━━ MATERIALS PROVIDED
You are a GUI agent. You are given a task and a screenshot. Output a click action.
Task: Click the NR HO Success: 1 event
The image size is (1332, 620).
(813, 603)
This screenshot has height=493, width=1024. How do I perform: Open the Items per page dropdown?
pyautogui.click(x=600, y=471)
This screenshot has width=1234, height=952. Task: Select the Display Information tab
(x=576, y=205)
━━━━
━━ MATERIALS PROVIDED
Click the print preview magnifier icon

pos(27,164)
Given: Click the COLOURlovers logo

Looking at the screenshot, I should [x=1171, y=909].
━━━━
(GOAL OF THE EXERCISE) Reproduce verbatim the stretch of the records from the line containing "This screenshot has width=1234, height=952." through the line containing "(x=576, y=205)", including both of those lines.

(TASK RESULT)
This screenshot has width=1234, height=952. Task: Select the Display Information tab
(x=576, y=205)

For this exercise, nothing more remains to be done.